WORK REQUEST:
Print out all of the data below, keeping it identical to the original.

** THE DATA follows **

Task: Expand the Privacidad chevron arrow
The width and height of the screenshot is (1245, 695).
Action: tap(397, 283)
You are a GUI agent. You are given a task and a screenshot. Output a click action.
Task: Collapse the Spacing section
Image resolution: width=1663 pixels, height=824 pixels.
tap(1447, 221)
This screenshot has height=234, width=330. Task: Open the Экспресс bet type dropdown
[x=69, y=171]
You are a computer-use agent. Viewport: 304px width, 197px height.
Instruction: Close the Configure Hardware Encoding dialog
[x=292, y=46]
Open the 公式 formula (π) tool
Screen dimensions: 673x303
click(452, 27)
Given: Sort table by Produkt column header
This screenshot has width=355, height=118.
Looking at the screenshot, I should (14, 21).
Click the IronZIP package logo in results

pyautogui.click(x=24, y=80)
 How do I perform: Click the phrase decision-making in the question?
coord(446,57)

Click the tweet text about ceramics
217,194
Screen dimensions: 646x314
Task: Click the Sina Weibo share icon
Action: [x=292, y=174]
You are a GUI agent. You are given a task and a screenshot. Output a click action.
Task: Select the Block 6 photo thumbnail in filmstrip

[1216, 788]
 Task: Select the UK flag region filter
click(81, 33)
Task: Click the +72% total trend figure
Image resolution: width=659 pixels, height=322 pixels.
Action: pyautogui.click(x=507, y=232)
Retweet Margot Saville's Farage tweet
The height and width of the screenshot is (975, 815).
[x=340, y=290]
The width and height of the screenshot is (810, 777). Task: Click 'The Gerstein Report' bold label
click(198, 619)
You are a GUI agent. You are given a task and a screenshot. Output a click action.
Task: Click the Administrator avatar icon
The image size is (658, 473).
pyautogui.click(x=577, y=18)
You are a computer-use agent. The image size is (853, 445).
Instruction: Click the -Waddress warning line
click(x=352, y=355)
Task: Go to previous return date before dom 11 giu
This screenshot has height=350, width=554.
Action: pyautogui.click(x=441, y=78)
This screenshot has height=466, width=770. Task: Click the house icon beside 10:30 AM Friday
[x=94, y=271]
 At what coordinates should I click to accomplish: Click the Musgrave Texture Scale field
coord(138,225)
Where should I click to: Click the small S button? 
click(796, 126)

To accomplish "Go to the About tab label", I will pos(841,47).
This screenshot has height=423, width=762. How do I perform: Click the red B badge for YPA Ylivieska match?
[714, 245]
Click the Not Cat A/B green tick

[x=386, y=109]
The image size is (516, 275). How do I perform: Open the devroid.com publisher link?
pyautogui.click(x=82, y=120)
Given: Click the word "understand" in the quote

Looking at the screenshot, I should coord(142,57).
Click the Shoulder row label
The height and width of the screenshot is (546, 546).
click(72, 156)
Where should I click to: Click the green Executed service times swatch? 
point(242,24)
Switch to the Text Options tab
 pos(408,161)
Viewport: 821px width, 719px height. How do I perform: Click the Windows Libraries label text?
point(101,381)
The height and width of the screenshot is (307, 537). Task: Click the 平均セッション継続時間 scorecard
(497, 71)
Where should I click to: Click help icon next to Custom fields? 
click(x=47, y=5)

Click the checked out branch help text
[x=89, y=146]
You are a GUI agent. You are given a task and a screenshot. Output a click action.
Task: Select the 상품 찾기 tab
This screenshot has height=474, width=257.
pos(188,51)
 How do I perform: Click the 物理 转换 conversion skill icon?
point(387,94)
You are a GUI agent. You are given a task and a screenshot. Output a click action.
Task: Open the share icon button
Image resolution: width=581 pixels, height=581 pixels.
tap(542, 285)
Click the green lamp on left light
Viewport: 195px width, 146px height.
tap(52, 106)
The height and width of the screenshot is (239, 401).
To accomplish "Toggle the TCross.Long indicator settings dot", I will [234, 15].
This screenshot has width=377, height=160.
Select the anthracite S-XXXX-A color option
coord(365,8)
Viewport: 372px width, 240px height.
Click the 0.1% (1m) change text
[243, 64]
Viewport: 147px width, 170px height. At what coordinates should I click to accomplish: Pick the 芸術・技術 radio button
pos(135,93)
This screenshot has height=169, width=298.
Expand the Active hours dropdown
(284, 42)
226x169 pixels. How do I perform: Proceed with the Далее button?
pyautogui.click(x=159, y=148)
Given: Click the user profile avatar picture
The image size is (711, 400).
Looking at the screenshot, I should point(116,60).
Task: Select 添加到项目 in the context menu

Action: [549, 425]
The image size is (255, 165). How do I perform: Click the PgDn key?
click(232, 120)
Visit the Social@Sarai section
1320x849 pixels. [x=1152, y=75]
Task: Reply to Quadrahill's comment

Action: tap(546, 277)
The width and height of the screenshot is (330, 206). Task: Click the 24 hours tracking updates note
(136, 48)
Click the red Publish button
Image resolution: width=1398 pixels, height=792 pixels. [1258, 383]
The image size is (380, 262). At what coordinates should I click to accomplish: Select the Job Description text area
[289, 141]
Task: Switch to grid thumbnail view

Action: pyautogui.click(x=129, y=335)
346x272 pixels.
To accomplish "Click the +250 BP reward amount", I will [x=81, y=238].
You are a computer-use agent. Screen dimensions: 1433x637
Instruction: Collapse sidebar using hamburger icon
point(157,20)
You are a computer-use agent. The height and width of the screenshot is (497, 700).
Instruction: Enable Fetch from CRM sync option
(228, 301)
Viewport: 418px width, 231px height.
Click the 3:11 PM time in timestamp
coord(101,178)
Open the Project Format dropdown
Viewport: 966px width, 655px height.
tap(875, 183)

** End of THE DATA **

TASK SOLUTION:
Task: Expand the Privacidad chevron arrow
The width and height of the screenshot is (1245, 695).
Action: tap(397, 283)
You are a GUI agent. You are given a task and a screenshot. Output a click action.
Task: Collapse the Spacing section
Image resolution: width=1663 pixels, height=824 pixels.
tap(1447, 221)
This screenshot has height=234, width=330. Task: Open the Экспресс bet type dropdown
[x=69, y=171]
You are a computer-use agent. Viewport: 304px width, 197px height.
Instruction: Close the Configure Hardware Encoding dialog
[x=292, y=46]
Open the 公式 formula (π) tool
Screen dimensions: 673x303
click(452, 27)
Given: Sort table by Produkt column header
This screenshot has width=355, height=118.
Looking at the screenshot, I should (14, 21).
Click the IronZIP package logo in results

pyautogui.click(x=24, y=80)
 How do I perform: Click the phrase decision-making in the question?
coord(446,57)

Click the tweet text about ceramics
217,194
Screen dimensions: 646x314
Task: Click the Sina Weibo share icon
Action: [x=292, y=174]
You are a GUI agent. You are given a task and a screenshot. Output a click action.
Task: Select the Block 6 photo thumbnail in filmstrip

[1216, 788]
 Task: Select the UK flag region filter
click(81, 33)
Task: Click the +72% total trend figure
Image resolution: width=659 pixels, height=322 pixels.
Action: pyautogui.click(x=507, y=232)
Retweet Margot Saville's Farage tweet
The height and width of the screenshot is (975, 815).
[x=340, y=290]
The width and height of the screenshot is (810, 777). Task: Click 'The Gerstein Report' bold label
click(198, 619)
You are a GUI agent. You are given a task and a screenshot. Output a click action.
Task: Click the Administrator avatar icon
The image size is (658, 473).
pyautogui.click(x=577, y=18)
You are a computer-use agent. The image size is (853, 445).
Instruction: Click the -Waddress warning line
click(x=352, y=355)
Task: Go to previous return date before dom 11 giu
This screenshot has height=350, width=554.
Action: pyautogui.click(x=441, y=78)
This screenshot has height=466, width=770. Task: Click the house icon beside 10:30 AM Friday
[x=94, y=271]
 At what coordinates should I click to accomplish: Click the Musgrave Texture Scale field
coord(138,225)
Where should I click to: Click the small S button? 
click(796, 126)

To accomplish "Go to the About tab label", I will pos(841,47).
This screenshot has height=423, width=762. How do I perform: Click the red B badge for YPA Ylivieska match?
[714, 245]
Click the Not Cat A/B green tick

[x=386, y=109]
The image size is (516, 275). How do I perform: Open the devroid.com publisher link?
pyautogui.click(x=82, y=120)
Given: Click the word "understand" in the quote

Looking at the screenshot, I should coord(142,57).
Click the Shoulder row label
The height and width of the screenshot is (546, 546).
click(72, 156)
Where should I click to: Click the green Executed service times swatch? 
point(242,24)
Switch to the Text Options tab
 pos(408,161)
Viewport: 821px width, 719px height. How do I perform: Click the Windows Libraries label text?
point(101,381)
The height and width of the screenshot is (307, 537). Task: Click the 平均セッション継続時間 scorecard
(497, 71)
Where should I click to: Click help icon next to Custom fields? 
click(x=47, y=5)

Click the checked out branch help text
[x=89, y=146]
You are a GUI agent. You are given a task and a screenshot. Output a click action.
Task: Select the 상품 찾기 tab
This screenshot has height=474, width=257.
pos(188,51)
 How do I perform: Click the 物理 转换 conversion skill icon?
point(387,94)
You are a GUI agent. You are given a task and a screenshot. Output a click action.
Task: Open the share icon button
Image resolution: width=581 pixels, height=581 pixels.
tap(542, 285)
Click the green lamp on left light
Viewport: 195px width, 146px height.
tap(52, 106)
The height and width of the screenshot is (239, 401).
To accomplish "Toggle the TCross.Long indicator settings dot", I will [234, 15].
This screenshot has width=377, height=160.
Select the anthracite S-XXXX-A color option
coord(365,8)
Viewport: 372px width, 240px height.
Click the 0.1% (1m) change text
[243, 64]
Viewport: 147px width, 170px height. At what coordinates should I click to accomplish: Pick the 芸術・技術 radio button
pos(135,93)
This screenshot has height=169, width=298.
Expand the Active hours dropdown
(284, 42)
226x169 pixels. How do I perform: Proceed with the Далее button?
pyautogui.click(x=159, y=148)
Given: Click the user profile avatar picture
The image size is (711, 400).
Looking at the screenshot, I should point(116,60).
Task: Select 添加到项目 in the context menu

Action: [549, 425]
The image size is (255, 165). How do I perform: Click the PgDn key?
click(232, 120)
Visit the Social@Sarai section
1320x849 pixels. [x=1152, y=75]
Task: Reply to Quadrahill's comment

Action: tap(546, 277)
The width and height of the screenshot is (330, 206). Task: Click the 24 hours tracking updates note
(136, 48)
Click the red Publish button
Image resolution: width=1398 pixels, height=792 pixels. [1258, 383]
The image size is (380, 262). At what coordinates should I click to accomplish: Select the Job Description text area
[289, 141]
Task: Switch to grid thumbnail view

Action: pyautogui.click(x=129, y=335)
346x272 pixels.
To accomplish "Click the +250 BP reward amount", I will [x=81, y=238].
You are a computer-use agent. Screen dimensions: 1433x637
Instruction: Collapse sidebar using hamburger icon
point(157,20)
You are a computer-use agent. The height and width of the screenshot is (497, 700).
Instruction: Enable Fetch from CRM sync option
(228, 301)
Viewport: 418px width, 231px height.
Click the 3:11 PM time in timestamp
coord(101,178)
Open the Project Format dropdown
Viewport: 966px width, 655px height.
tap(875, 183)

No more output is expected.